** PROVIDED MATERIAL follows **
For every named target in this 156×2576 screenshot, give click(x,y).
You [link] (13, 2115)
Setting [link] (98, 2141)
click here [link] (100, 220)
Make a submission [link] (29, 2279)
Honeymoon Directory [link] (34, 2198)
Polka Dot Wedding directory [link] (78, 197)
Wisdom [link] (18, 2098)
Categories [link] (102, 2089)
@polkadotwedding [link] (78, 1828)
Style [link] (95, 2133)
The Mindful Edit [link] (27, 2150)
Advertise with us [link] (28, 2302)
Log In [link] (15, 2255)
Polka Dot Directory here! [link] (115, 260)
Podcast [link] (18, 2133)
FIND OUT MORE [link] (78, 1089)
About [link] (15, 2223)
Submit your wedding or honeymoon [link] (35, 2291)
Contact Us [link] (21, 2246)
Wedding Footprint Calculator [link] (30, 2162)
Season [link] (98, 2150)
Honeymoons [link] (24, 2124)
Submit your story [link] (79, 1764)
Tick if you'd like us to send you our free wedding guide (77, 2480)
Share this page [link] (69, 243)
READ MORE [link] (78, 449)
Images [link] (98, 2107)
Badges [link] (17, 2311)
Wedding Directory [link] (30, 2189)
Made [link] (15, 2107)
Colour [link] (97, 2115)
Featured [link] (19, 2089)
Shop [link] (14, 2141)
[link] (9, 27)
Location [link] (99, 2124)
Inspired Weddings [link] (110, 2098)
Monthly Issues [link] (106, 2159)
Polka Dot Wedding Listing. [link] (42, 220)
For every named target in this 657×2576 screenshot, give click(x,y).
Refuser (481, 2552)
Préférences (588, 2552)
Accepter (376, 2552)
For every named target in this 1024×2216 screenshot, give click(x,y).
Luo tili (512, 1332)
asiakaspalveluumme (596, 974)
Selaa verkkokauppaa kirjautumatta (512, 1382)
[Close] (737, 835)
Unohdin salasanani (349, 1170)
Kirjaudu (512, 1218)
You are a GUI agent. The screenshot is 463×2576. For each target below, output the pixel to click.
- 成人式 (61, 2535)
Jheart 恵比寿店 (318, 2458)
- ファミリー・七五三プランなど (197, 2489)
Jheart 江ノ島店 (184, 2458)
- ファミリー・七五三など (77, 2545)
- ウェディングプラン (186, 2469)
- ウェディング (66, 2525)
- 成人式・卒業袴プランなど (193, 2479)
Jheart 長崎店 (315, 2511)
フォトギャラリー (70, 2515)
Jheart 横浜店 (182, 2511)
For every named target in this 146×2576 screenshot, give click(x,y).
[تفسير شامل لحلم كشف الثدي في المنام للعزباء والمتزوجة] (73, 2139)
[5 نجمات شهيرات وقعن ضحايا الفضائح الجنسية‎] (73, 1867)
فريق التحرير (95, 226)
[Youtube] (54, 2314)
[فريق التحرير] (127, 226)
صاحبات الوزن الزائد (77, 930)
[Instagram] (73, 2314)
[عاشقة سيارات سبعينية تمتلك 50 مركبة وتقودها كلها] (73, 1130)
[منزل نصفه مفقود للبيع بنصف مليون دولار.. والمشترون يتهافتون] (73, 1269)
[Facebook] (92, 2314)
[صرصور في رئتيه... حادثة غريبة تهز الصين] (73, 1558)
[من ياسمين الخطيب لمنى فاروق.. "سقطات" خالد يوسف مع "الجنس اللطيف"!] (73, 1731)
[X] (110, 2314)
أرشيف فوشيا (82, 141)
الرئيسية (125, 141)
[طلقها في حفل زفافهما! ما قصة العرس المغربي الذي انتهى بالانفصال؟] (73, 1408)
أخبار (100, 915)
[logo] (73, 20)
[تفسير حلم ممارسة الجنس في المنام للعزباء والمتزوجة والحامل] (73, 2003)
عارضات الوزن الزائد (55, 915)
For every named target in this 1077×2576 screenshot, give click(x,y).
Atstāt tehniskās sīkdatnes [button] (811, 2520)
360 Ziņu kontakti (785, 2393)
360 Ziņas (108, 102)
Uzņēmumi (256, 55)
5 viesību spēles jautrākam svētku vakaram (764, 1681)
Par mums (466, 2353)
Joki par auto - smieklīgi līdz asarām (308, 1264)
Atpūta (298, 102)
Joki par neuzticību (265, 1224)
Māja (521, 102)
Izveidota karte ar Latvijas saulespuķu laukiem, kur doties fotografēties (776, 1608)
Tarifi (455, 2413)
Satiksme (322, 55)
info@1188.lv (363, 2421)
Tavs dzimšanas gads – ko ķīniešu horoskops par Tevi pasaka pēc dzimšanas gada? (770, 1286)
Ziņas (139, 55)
** End of PROVIDED MATERIAL **
- TASK TO CARRY OUT
Only the lines from the one containing "صاحبات الوزن الزائد (77, 930)" through the end of the data above are wanted, both ends included; restate them word for word.

- FINAL ANSWER
صاحبات الوزن الزائد (77, 930)
[Instagram] (73, 2314)
[عاشقة سيارات سبعينية تمتلك 50 مركبة وتقودها كلها] (73, 1130)
[منزل نصفه مفقود للبيع بنصف مليون دولار.. والمشترون يتهافتون] (73, 1269)
[Facebook] (92, 2314)
[صرصور في رئتيه... حادثة غريبة تهز الصين] (73, 1558)
[من ياسمين الخطيب لمنى فاروق.. "سقطات" خالد يوسف مع "الجنس اللطيف"!] (73, 1731)
[X] (110, 2314)
أرشيف فوشيا (82, 141)
الرئيسية (125, 141)
[طلقها في حفل زفافهما! ما قصة العرس المغربي الذي انتهى بالانفصال؟] (73, 1408)
أخبار (100, 915)
[logo] (73, 20)
[تفسير حلم ممارسة الجنس في المنام للعزباء والمتزوجة والحامل] (73, 2003)
عارضات الوزن الزائد (55, 915)
For every named target in this 1077×2576 screenshot, give click(x,y).
Atstāt tehniskās sīkdatnes [button] (811, 2520)
360 Ziņu kontakti (785, 2393)
360 Ziņas (108, 102)
Uzņēmumi (256, 55)
5 viesību spēles jautrākam svētku vakaram (764, 1681)
Par mums (466, 2353)
Joki par auto - smieklīgi līdz asarām (308, 1264)
Atpūta (298, 102)
Joki par neuzticību (265, 1224)
Māja (521, 102)
Izveidota karte ar Latvijas saulespuķu laukiem, kur doties fotografēties (776, 1608)
Tarifi (455, 2413)
Satiksme (322, 55)
info@1188.lv (363, 2421)
Tavs dzimšanas gads – ko ķīniešu horoskops par Tevi pasaka pēc dzimšanas gada? (770, 1286)
Ziņas (139, 55)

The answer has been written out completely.